╭─ Passage for review

Objectives: Biological markers of narcolepsy with cataplexy (classical narcolepsy) include sleep-onset REM periods (SOREM) on multiple sleep latency tests (MSLT), HLA-DQB1*0602 positivity, low levels of cerebrospinal fluid (CSF) hypocretin-1 (orexin A), increased body mass index (BMI), and high levels of CSF leptin. The clinical borderland of narcolepsy and the diagnostic value of different markers of narcolepsy remain controversial and were assessed in a consecutive series of 27 patients with hypersomnia of (mainly) neurological origin.
Methods: Diagnoses included classical narcolepsy (n=3), symptomatic narcolepsy (n=1), narcolepsy without cataplexy (n=4), idiopathic hypersomnia (n=5), hypersomnia associated with psychiatric disorders (n=5), and hypersomnia secondary to neurological disorders or of undetermined origin (n=9). Clinical assessment included BMI, Epworth Sleepiness Scale (ESS), Ullanlinna Narcolepsy Scale (UNS), and history of REM-symptoms (sleep paralysis, hallucinations). HLA-typing, electrophysiological studies (conventional polysomnography, MSLT, 1-week actigraphy), and measurements of CSF levels of hypocretin and leptin were also performed.

╰─
╭─ Dataset content

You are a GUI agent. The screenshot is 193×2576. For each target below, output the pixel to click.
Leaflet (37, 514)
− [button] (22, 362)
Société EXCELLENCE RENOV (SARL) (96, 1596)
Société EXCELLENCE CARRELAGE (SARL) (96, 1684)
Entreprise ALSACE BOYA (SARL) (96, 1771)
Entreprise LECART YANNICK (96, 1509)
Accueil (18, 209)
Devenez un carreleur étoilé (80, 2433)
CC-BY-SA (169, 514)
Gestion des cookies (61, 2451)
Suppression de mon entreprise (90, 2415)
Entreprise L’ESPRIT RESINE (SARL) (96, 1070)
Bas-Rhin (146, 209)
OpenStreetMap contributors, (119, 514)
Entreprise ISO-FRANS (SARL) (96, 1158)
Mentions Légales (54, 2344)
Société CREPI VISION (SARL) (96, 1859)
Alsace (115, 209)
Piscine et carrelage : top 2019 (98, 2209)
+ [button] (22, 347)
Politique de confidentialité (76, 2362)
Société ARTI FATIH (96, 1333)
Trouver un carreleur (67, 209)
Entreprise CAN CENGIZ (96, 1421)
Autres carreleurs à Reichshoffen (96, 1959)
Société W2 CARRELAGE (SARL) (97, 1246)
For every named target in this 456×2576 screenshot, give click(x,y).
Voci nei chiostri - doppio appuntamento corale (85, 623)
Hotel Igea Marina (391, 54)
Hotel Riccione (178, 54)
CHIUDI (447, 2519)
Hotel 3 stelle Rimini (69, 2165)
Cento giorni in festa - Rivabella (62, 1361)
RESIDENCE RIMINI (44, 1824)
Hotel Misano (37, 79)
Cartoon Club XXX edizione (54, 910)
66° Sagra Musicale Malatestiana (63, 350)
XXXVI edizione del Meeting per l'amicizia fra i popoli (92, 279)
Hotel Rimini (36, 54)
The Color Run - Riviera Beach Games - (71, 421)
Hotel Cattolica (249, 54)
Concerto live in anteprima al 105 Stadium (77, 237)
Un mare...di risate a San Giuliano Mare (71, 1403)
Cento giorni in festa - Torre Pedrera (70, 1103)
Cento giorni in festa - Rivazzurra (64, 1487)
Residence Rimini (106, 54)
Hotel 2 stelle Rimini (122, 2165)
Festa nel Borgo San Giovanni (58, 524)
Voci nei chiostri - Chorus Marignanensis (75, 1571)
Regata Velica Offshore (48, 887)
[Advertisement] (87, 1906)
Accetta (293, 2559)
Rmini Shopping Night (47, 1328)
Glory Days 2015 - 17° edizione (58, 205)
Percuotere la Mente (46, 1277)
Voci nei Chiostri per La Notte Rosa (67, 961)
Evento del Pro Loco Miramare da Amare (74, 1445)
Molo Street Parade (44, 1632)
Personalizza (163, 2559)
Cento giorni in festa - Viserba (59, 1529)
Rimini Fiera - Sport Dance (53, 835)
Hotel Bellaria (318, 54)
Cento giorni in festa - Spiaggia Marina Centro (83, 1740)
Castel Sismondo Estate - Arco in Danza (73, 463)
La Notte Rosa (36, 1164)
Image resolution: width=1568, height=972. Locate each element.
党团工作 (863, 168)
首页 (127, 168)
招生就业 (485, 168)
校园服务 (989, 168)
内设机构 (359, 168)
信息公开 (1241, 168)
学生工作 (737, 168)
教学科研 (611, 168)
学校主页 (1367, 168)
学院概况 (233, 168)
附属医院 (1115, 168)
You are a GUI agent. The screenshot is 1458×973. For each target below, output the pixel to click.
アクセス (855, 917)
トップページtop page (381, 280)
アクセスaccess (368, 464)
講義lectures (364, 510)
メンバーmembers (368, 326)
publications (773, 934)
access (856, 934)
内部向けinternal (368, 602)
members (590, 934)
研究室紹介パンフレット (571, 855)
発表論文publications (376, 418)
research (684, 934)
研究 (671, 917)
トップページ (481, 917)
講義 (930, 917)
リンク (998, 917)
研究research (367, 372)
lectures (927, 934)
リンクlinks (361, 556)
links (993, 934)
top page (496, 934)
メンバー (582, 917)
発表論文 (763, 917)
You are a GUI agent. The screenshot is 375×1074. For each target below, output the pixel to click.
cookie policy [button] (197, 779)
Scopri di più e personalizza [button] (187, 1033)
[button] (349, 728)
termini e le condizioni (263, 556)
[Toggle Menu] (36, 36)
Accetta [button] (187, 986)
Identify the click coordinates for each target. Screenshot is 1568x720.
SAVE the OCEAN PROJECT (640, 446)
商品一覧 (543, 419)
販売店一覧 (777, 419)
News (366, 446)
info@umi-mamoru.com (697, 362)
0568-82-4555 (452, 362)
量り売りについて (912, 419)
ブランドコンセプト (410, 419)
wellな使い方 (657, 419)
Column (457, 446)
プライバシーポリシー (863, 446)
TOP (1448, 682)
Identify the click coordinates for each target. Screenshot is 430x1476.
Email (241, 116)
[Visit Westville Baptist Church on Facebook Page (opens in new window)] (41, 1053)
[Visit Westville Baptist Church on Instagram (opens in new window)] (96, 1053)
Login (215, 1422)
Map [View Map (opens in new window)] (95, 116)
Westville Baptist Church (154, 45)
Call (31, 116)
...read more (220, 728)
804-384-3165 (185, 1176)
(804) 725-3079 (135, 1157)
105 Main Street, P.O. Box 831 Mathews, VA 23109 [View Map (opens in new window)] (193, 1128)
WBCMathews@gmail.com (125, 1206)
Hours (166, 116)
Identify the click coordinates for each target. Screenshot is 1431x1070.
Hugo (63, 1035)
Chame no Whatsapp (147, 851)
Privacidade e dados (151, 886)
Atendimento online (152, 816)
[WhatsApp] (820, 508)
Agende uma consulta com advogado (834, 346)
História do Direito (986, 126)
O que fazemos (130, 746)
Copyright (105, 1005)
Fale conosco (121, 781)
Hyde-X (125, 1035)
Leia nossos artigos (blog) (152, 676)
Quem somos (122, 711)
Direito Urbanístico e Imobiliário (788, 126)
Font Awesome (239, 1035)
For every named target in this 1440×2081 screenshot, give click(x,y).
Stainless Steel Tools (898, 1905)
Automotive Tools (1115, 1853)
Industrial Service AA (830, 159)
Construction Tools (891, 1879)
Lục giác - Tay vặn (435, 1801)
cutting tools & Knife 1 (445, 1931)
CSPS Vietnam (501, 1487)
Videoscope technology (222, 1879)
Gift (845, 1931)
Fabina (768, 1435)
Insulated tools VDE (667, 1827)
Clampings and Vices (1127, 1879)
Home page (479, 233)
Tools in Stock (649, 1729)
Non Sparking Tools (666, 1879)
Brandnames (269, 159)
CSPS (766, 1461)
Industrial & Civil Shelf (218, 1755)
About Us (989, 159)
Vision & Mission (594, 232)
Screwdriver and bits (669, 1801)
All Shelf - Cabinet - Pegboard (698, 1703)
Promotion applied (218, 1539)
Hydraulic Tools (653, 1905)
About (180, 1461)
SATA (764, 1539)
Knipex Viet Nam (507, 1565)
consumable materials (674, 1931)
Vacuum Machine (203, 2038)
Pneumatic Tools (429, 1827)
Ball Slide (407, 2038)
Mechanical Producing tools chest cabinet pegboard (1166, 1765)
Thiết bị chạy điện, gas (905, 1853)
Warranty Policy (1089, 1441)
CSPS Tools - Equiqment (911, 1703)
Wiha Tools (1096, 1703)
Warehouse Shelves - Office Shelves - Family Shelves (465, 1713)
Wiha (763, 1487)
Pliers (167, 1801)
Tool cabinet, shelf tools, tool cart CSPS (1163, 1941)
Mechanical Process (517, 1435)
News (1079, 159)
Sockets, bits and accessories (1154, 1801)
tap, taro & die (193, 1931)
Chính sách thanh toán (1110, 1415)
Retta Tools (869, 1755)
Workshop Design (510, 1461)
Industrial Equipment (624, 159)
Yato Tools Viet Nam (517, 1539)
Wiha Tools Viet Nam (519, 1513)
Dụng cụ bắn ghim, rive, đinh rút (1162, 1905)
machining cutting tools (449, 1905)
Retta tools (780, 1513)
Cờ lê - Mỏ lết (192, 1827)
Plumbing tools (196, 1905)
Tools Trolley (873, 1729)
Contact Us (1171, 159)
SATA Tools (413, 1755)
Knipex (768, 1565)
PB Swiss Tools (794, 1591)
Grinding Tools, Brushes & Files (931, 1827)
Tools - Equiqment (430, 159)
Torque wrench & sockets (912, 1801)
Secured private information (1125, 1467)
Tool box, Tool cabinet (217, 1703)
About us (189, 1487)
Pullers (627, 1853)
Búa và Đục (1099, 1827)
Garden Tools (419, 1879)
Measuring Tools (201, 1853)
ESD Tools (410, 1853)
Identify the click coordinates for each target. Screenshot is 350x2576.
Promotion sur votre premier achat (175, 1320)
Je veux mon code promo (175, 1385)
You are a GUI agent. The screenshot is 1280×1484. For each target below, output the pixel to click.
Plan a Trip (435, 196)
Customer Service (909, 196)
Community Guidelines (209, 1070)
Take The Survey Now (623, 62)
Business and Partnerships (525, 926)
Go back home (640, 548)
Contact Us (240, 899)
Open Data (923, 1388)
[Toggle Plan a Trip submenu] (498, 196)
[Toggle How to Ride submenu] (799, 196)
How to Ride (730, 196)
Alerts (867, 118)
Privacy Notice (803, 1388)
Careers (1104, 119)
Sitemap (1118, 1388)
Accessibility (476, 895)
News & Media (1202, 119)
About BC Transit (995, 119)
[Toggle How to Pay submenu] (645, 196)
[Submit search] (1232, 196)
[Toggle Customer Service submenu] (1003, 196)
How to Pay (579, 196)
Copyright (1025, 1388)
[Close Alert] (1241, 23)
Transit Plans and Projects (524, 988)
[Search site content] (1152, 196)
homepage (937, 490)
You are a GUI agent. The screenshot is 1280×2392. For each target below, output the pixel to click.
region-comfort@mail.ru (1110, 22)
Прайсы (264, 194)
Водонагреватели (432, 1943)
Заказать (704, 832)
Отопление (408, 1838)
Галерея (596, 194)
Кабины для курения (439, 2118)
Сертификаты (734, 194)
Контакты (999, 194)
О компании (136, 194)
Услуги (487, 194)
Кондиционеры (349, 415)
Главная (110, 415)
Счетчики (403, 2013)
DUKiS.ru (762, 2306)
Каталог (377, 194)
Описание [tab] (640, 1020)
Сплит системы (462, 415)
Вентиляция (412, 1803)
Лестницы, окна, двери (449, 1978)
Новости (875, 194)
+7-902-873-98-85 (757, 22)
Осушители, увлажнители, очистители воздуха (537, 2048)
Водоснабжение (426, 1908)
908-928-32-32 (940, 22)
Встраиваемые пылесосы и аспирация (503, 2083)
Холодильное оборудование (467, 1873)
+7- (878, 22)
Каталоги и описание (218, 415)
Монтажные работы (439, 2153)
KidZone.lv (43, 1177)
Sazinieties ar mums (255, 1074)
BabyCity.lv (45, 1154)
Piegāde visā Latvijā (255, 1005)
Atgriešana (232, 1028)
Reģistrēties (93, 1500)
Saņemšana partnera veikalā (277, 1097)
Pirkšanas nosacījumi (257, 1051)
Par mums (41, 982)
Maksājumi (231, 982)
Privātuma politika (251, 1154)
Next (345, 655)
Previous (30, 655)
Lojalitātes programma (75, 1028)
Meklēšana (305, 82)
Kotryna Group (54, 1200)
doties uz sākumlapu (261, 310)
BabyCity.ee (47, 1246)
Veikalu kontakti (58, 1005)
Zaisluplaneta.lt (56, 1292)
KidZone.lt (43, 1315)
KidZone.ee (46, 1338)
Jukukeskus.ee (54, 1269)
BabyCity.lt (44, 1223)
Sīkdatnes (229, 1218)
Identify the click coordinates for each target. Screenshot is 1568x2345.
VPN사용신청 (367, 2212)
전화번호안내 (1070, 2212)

╰─

> _Exercise requirements_
1 – In the narcolepsy study abstract, how many patients made up the consecutive series that was assessed?
2 – Continue the narcolepsy study abstract from its last sentence.
These records have no connection to the text.

> _Results_
1 – 27 patients with hypersomnia of mainly neurological origin.

2 –
Results: Hypocretin-1 was undetectable in three patients with classic narcolepsy and detectable in the remaining 24 patients. Other narcoleptic markers also frequently found in patients without narcolepsy included ESS>14 (78% of 27 patients), UNS>14 (75%), REM symptoms (30%), sleep latencies on MSLT<5 min (41%), >/=2 SOREM (30%), DQB1*0602 positivity (52%), BMI>25 (52%), and increased CSF leptin (48%). Hypersomnia was documented by an increased time 'asleep' in 41% of patients. Overlapping clinical and electrophysiological findings were seen mostly in patients with narcolepsy without cataplexy, idiopathic hypersomnia, and psychiatric hypersomnia.
Conclusions: (1) Hypocretin dysfunction is not the 'final common pathway' in the pathophysiology of most hypersomnolent syndromes that fall on the borderline for a diagnosis of narcolepsy. (2) The observed overlap among these hypersomnolent syndromes implies that current diagnostic categories are not entirely unambiguous. (3) A common hypothalamic, hypocretin-independent dysfunction may be present in some of these syndromes.